The second part of the statement is a dead giveaway, for here is a student living in West Bengal, where the Left ran a mafia-style administration for 34 years, and the Left’s nemesis, the Trinamool, ran another five years of the same, and he thinks the “atrocities of the Modi government” are what matter.
While the newspaper quoted Sarnendu Barman of the Faculty of Engineering and Technology Students’ Union (FETSU) as saying said they did not back slogans supporting Pakistan, but “police atrocities on the students inside the campus (of JNU) could not be tolerated….”. The JNU crackdown by the police clearly resonates in his campus, too.
He is apparently unaware of the kind of damage being done by the Democratic Students’ Union in JNU, which, apart from being responsible for the slogans, was earlier trying to ignite trouble on campus by posting nude pictures of Hindu gods, according to this ABP News story.
One can question what “atrocities” the police committed at JNU beyond arresting the union chief on sedition charges, and which a court duly endorsed, but the larger point to underline is whether the students, ever intoxicated by abstract calls for “freedom” and “azaadi”, have ever stopped to consider what these terms really mean.

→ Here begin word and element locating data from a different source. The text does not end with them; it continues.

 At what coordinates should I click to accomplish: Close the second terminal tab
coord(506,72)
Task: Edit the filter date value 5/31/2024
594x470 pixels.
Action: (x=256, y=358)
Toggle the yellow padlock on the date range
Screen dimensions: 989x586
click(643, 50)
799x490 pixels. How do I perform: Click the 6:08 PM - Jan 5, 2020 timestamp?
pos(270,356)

Kashmir’s “azaadi”, for example, has meant the turfing out of the Pandits from the valley, and it is in defence of India’s territorial integrity and to prevent ethnic cleansing from proceeding further than the army is even there. The “azaadi” of Kashmir has meant the “barbaadi” of the Pandits, and effectively translates to bigotry.
“Azaadi” based on language, linguistic or religious identity is essentially sectarian in nature.

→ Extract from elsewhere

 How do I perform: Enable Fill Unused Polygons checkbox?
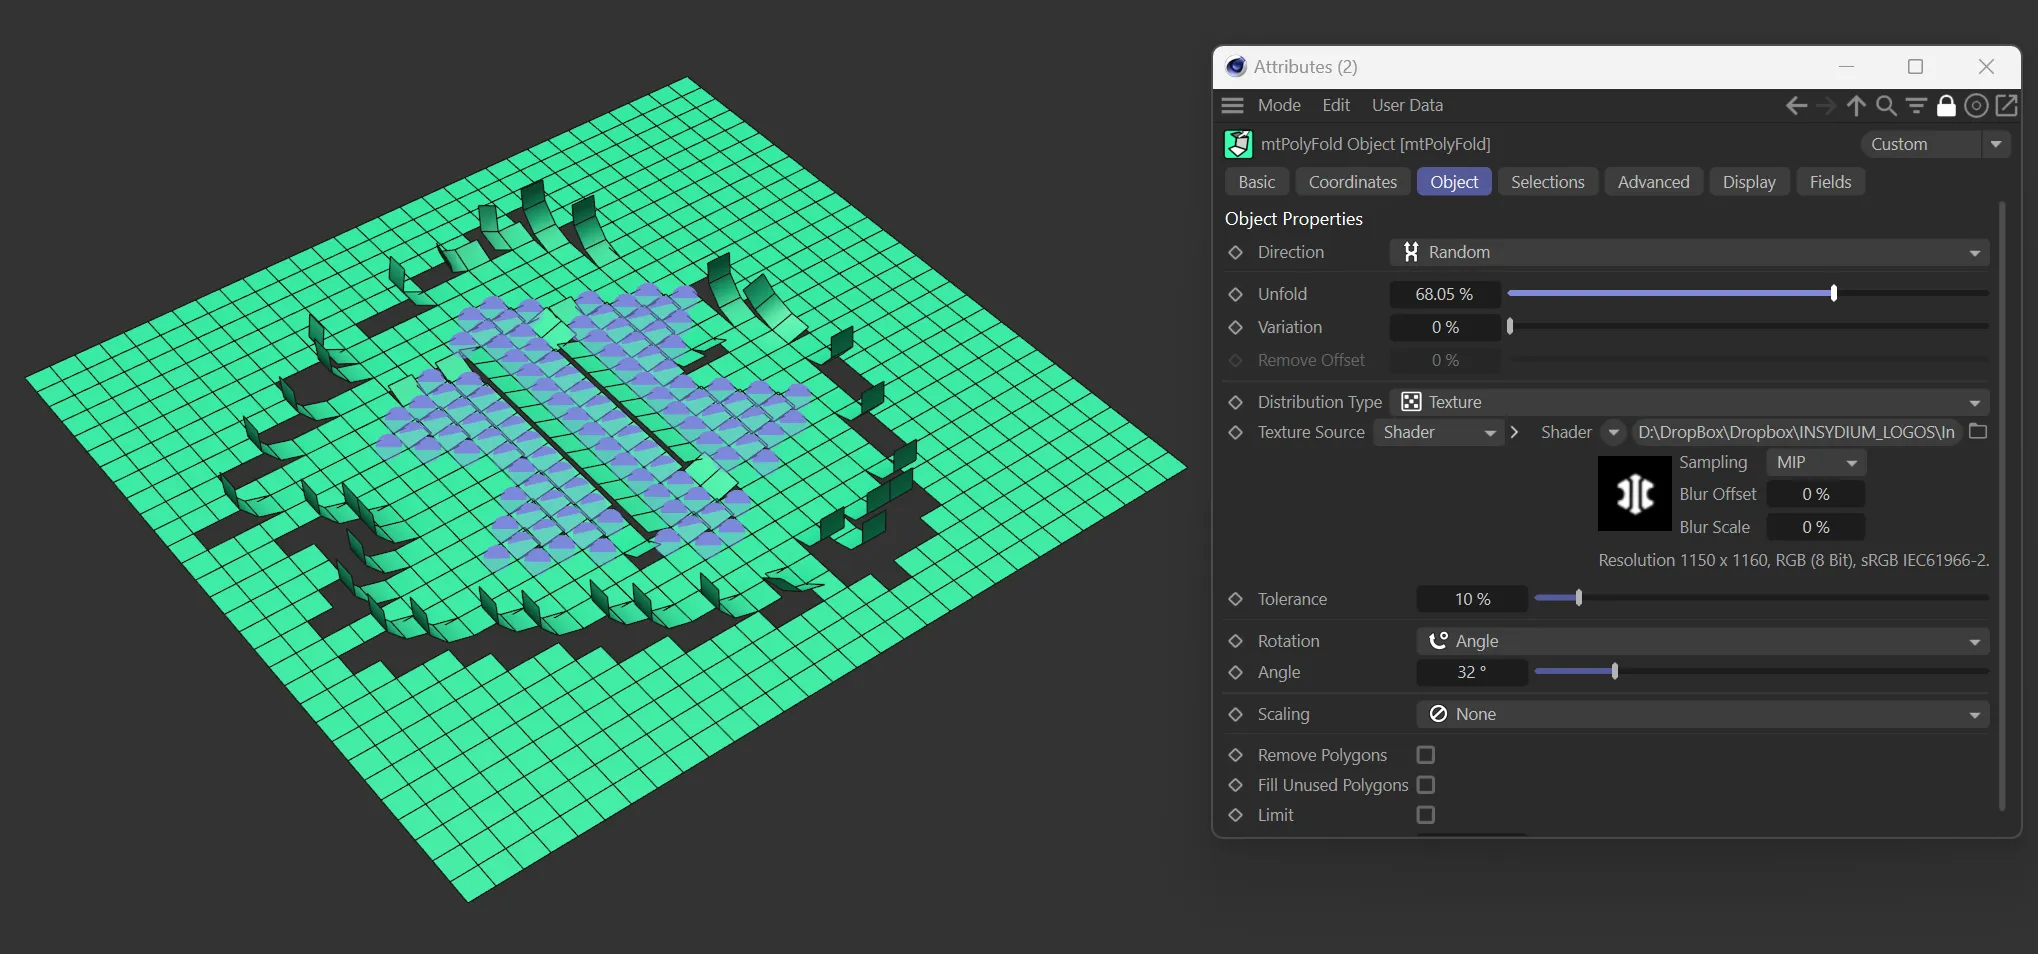(1426, 785)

Phony is an “azaadi” that is not based on protecting fundamental human rights and diversity, which has been the problem in West Bengal for four decades now. After the Naxals were brutally destroyed by the state, what we saw was the institutionalised structural violence of the CPI(M)-led Left Front that purged universities of their independence, and ended tolerance for other ideologies.

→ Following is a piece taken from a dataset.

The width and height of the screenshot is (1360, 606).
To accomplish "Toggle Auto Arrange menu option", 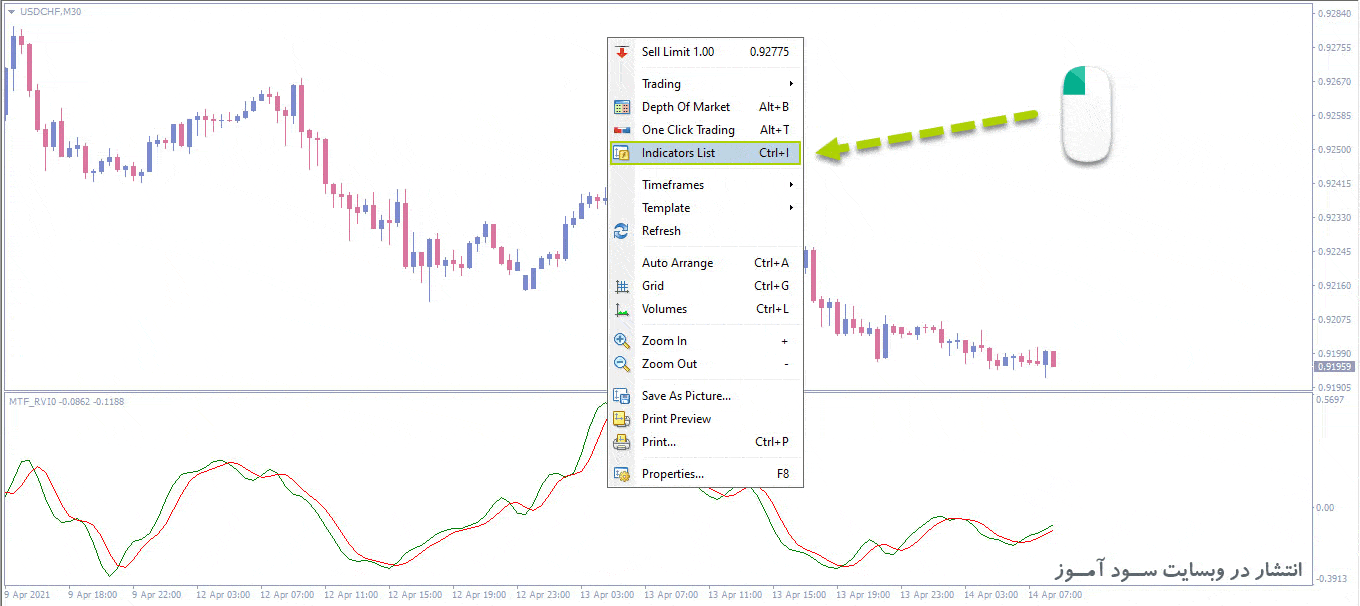I will click(677, 263).
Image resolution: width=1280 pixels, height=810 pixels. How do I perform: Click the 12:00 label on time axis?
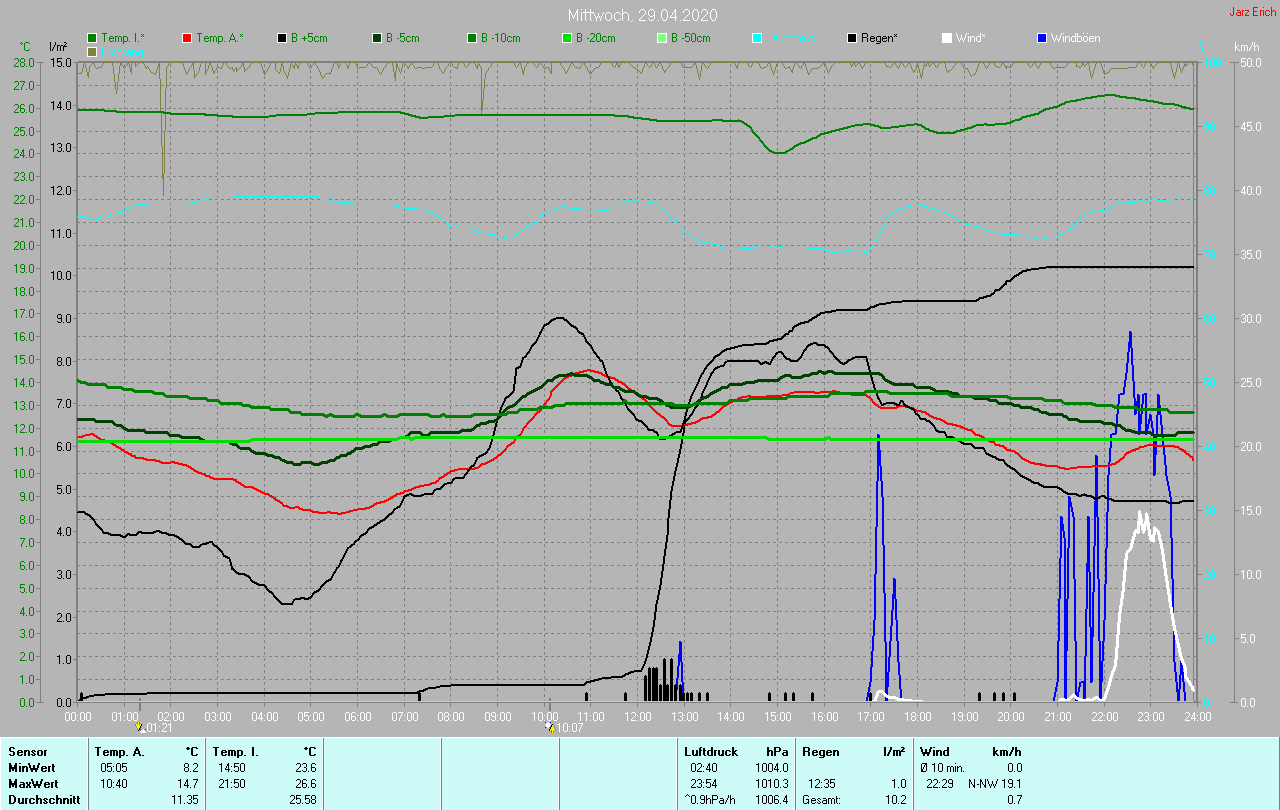click(637, 716)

The Left ruled rural Bengal through its mafia-like cadres, and after the Trinamool came to power, this rogue element merely shifted loyalties. That’s all. Neither the Left nor Trinamool Congress has been in favour of “azaadi” for anybody beyond their cadres. Lalu Prasad’s “jungle raj” rules West Bengal too.
Under the Left, the “azaadi” of dissenters like Taslima Nasreen was curtailed, and under Mamata Banerjee, Islamism is gaining ground, as was evidenced in the attack on Kaliachak in Malda district, where Muslim mobs burnt down a police station. No students union protested this excess “azaadi” given to property destroyers.
“Azaadi” often means defending the right to my kind of sectarianism.
The Jadavpur students ought to know that we live in a post-nation-state world, where the old option of ethnically cleansing people of different ethnicities, ideologies, religious faith, and races no longer exists. Demanding “azaadi” for one group thus involves denying it to others – as is the case in Kashmir.
In the 21st century, where people move across borders, both internal and external, an ‘azaadi” based purely on the markers of cultural identity is meaningless. Nation-states are a relic of European history, and the only reality today is that states have to enable people with different identities – people from many “nations”, so to speak – to live under a common rule of law and with the same basic human rights.
Today’s states have to accept the reality that the ethnic and religious mix of countries will keep changing constantly under the force of demography and economic opportunity. We will have many “nations” living together in one state – whether it is Syrians rushing to Germany, or Somalis to France, or Bangladeshi Hindus and Muslims to India.
The job of the state is to ensure basic human rights to each one and enforcement of the rule of law. Esoteric calls for “azaadi” based on ethnicity or religious affiliation are irrelevant.